The answer is to consist only of an exact retyping of the lines from the one containing "This screenshot has height=457, width=511." to the end of the entries, without pictures.

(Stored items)
※
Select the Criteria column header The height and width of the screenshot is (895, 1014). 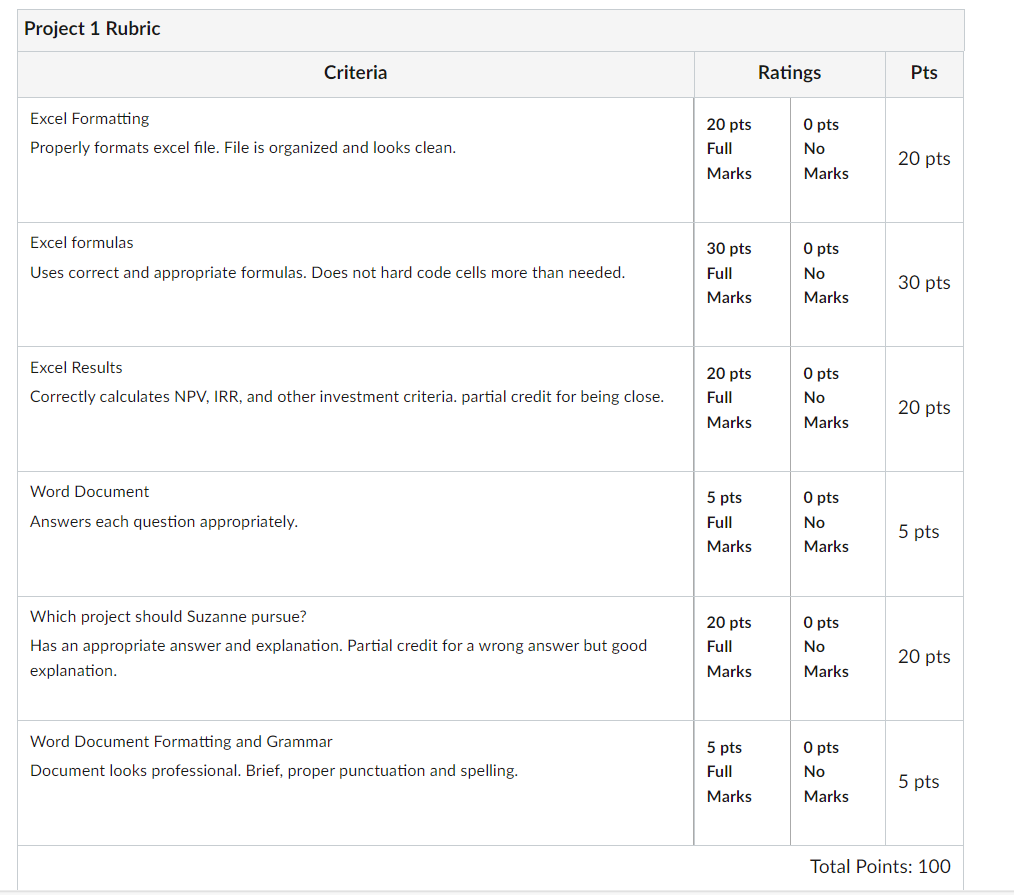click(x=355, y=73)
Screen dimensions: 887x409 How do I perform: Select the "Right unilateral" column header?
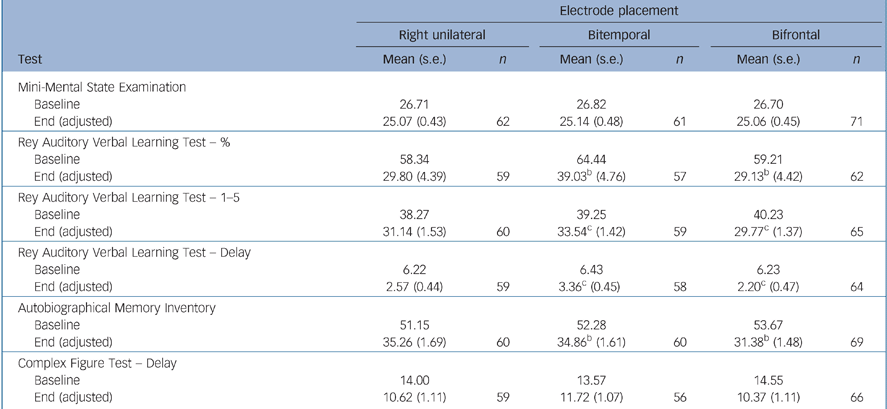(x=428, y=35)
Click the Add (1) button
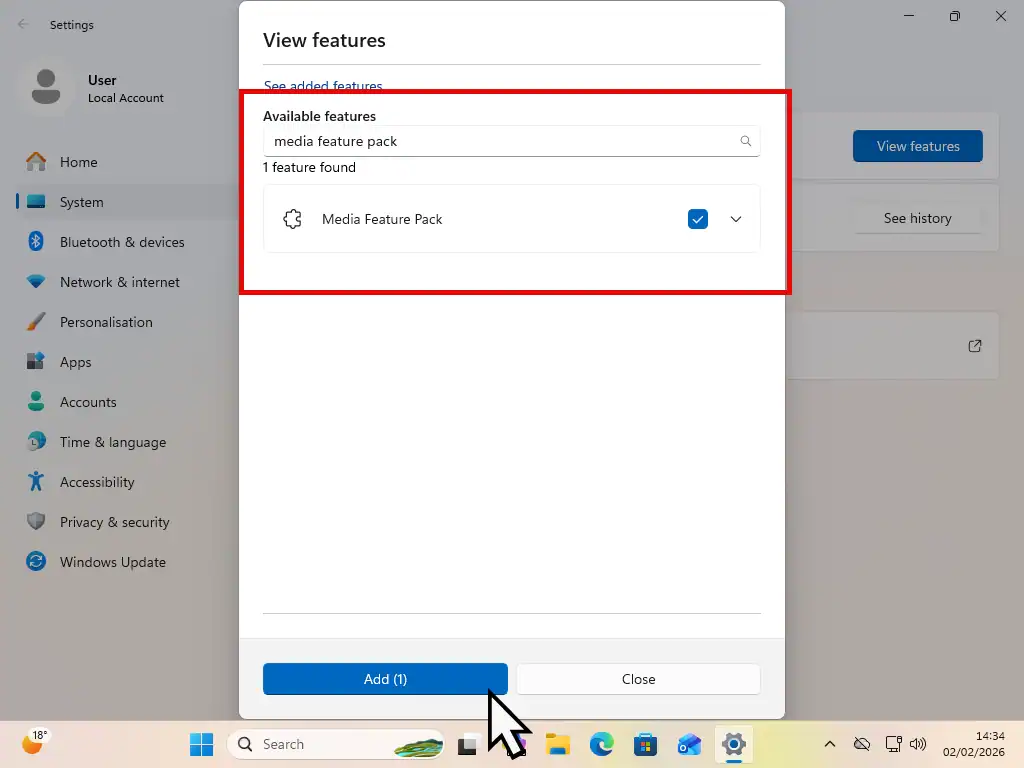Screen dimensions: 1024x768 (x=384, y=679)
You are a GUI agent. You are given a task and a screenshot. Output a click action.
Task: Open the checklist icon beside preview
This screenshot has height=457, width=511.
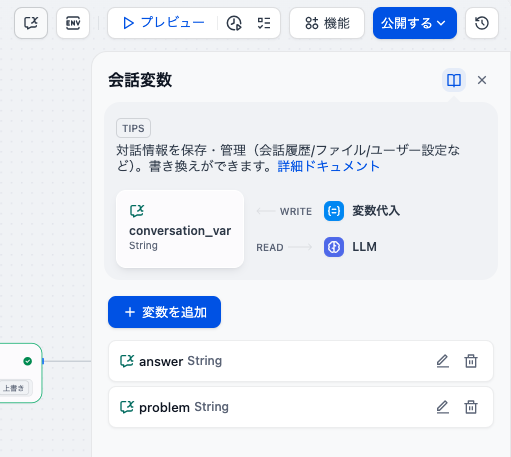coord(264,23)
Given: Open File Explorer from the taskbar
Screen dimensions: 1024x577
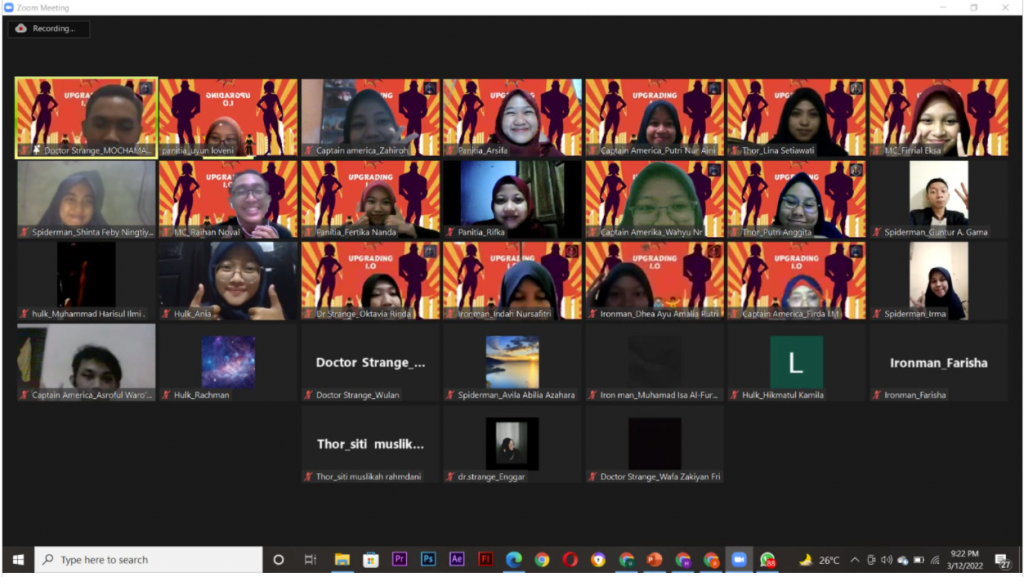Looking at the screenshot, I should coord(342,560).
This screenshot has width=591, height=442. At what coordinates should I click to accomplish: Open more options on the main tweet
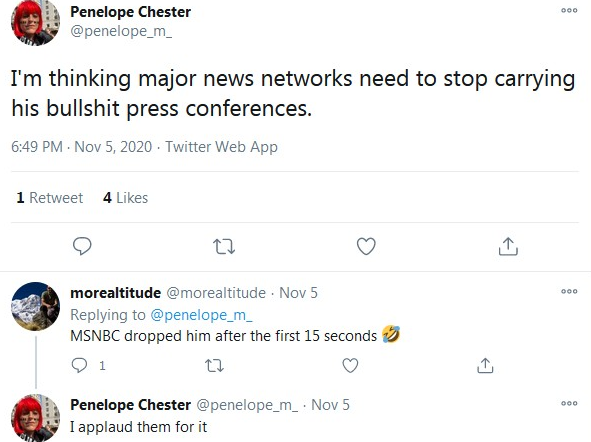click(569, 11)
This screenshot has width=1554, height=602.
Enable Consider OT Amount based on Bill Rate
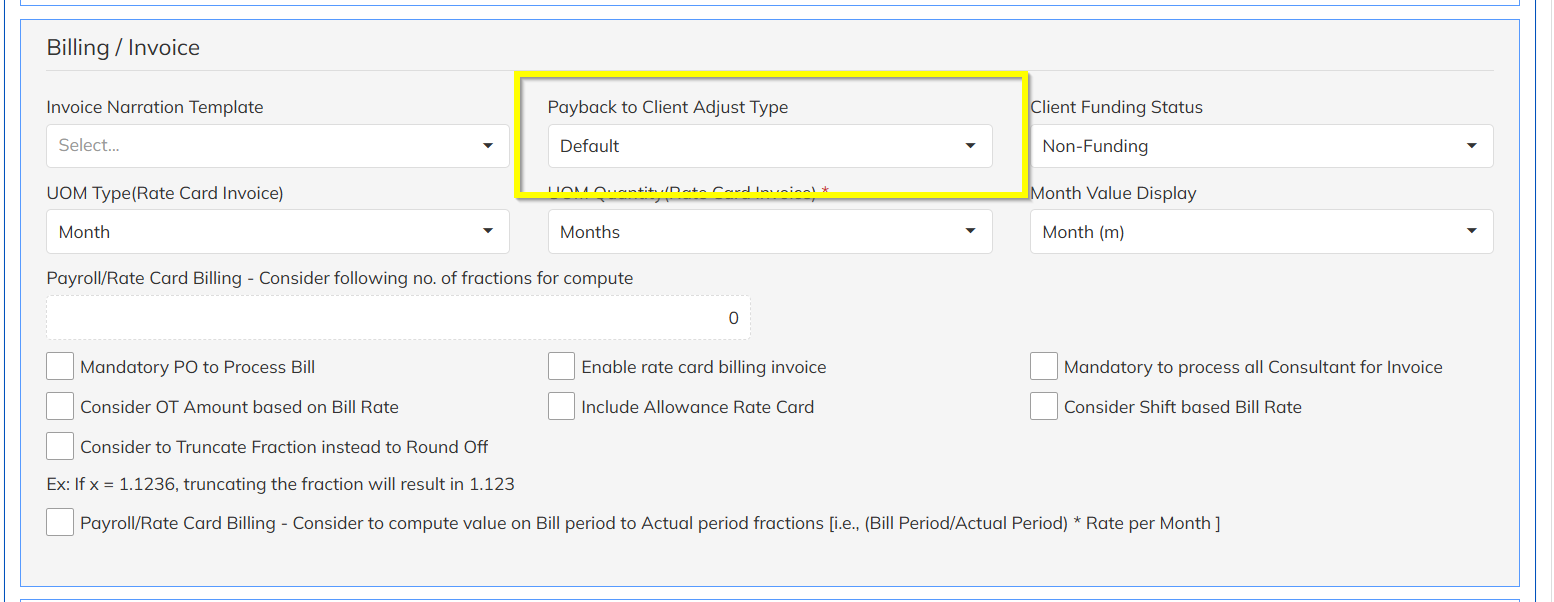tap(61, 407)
※
◆ **EXERCISE RESPONSE**
This screenshot has height=457, width=511.
coord(264,23)
Given: Open File Explorer from the taskbar
Screen dimensions: 1024x577
Looking at the screenshot, I should coord(342,560).
This screenshot has width=591, height=442. At what coordinates should I click to accomplish: Open more options on the main tweet
click(569, 11)
This screenshot has width=1554, height=602.
Enable Consider OT Amount based on Bill Rate
tap(61, 407)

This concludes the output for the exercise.